A disparidade no tratamento dado pelo mercado financeiro e pela grande mídia ao governo do presidente Lula (PT), em comparação com líderes mais ligados à direita, tem sido um tema frequentemente discutido. De forma um pouco mais cautelosa, o ministro da Fazenda, Fernando Haddad, compartilhou suas reflexões sobre o assunto.
Durante sua participação no CEO Conference 2025, promovido pelo BTG Pactual, na terça-feira (25), Haddad observou que o mercado financeiro demonstra estar “muito mais tenso” do que em períodos anteriores. Essa declaração veio após questionamentos sobre o tumulto que ocorreu no final do ano passado, o qual resultou em um aumento acentuado do dólar.
“Há uma expectativa maior por parte das pessoas, que estão prontas para agir com base em qualquer notícia, seja para se proteger ou para especular”, comentou Haddad.
Entretanto, o ministro acredita que “as coisas estão se estabilizando”, embora tenha reconhecido que o Brasil enfrentou um “aumento significativo” nas incertezas em dezembro, época em que o dólar disparou e houve uma fuga de capitais.
Em 2024, o real foi a moeda que mais perdeu valor em relação ao dólar, resultado de vários fatores, incluindo a desconfiança do mercado em relação ao pacote de austeridade apresentado pelo governo. Em dezembro do ano passado, a moeda norte-americana chegou a atingir R$ 6,30.
Atualmente, Haddad percebe um cenário mais nivelado em comparação a outras nações com economias semelhantes. “Alguma variação no câmbio, devido ao déficit nas transações correntes, era inevitável”, acentuou.

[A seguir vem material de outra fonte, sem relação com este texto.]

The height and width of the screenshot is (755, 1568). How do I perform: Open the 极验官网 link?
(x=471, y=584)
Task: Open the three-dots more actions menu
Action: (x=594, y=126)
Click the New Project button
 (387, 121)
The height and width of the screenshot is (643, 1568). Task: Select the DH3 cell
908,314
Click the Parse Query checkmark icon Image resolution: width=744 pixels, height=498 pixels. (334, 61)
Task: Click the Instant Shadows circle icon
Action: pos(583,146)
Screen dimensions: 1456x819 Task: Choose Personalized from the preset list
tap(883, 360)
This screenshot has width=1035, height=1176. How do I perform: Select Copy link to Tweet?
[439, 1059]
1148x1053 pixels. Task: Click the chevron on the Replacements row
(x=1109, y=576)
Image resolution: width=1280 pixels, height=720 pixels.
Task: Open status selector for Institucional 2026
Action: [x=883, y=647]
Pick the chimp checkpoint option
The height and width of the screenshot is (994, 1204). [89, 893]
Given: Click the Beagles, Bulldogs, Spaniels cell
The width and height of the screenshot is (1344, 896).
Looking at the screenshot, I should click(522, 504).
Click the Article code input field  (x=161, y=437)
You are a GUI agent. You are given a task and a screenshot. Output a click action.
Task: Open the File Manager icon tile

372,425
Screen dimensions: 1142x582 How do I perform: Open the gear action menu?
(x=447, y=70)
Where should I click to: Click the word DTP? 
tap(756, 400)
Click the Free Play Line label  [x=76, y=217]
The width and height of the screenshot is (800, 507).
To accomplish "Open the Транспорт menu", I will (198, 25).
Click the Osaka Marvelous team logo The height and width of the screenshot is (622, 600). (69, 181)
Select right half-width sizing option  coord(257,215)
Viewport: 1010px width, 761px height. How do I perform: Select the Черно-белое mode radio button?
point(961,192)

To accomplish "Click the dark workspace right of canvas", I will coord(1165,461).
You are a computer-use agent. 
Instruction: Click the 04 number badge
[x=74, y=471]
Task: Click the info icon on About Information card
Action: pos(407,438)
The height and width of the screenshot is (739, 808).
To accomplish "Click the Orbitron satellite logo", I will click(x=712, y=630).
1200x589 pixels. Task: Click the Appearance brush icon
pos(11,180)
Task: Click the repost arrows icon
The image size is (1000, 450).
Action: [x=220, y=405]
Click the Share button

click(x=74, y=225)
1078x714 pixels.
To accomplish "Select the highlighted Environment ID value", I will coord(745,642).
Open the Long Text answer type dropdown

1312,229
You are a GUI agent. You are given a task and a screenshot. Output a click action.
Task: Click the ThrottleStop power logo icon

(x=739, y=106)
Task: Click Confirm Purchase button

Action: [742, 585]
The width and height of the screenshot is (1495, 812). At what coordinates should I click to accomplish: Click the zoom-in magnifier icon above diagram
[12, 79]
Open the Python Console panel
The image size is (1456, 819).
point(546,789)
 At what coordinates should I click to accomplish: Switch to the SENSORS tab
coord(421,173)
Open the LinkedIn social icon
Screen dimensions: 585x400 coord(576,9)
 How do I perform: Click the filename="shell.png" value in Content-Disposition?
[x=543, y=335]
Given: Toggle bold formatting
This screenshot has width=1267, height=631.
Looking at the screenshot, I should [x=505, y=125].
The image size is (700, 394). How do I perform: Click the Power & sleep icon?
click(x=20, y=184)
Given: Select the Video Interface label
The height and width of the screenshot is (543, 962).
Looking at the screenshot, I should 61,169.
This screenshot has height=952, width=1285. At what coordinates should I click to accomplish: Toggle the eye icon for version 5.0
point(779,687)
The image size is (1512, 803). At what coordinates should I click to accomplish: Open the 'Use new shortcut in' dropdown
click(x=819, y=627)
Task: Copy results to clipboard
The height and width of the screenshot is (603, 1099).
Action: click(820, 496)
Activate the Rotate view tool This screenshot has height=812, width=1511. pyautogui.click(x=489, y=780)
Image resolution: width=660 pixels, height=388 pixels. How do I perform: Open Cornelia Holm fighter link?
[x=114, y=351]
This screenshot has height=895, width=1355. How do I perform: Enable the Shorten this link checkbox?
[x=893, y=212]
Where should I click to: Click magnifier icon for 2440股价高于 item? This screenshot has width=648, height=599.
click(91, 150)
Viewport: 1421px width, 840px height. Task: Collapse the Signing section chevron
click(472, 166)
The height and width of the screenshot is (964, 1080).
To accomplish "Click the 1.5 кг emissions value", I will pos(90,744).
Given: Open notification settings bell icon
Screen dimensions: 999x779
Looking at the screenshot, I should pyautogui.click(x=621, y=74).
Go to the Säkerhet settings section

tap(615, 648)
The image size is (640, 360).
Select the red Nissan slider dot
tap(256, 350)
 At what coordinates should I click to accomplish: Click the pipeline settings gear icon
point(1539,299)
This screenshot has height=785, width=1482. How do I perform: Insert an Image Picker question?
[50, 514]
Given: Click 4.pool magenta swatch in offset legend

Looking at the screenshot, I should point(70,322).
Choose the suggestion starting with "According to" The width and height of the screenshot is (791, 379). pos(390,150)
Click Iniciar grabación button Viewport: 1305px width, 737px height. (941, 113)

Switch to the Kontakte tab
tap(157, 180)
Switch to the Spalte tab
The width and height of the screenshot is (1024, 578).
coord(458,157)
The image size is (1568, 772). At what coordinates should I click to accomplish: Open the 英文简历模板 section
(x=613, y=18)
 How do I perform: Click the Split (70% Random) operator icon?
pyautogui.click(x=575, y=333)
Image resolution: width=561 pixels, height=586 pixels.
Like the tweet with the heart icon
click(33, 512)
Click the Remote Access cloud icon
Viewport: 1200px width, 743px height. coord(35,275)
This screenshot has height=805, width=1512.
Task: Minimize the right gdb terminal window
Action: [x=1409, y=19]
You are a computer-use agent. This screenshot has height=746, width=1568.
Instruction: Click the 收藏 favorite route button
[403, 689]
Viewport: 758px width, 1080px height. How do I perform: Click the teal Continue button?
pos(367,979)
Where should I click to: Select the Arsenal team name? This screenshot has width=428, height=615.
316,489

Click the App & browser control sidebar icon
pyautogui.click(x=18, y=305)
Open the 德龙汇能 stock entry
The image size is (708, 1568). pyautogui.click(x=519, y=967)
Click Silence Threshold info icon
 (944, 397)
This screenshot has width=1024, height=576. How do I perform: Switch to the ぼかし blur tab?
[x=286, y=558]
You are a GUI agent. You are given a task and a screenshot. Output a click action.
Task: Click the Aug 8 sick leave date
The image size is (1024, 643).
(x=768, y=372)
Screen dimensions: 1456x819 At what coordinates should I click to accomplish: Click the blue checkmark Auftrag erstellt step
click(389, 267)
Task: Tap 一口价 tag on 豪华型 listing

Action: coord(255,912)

### Negacionismo do mercado
O ministro também criticou o que considera como “negacionismo” a respeito do déficit primário nas contas públicas brasileiras entre 2015 e 2022. Ele destacou que o saldo negativo durante esse período foi de R$ 2,1 trilhões, abrangendo os mandatos de Dilma Rousseff (PT), Michel Temer (MDB) e Jair Bolsonaro (PL).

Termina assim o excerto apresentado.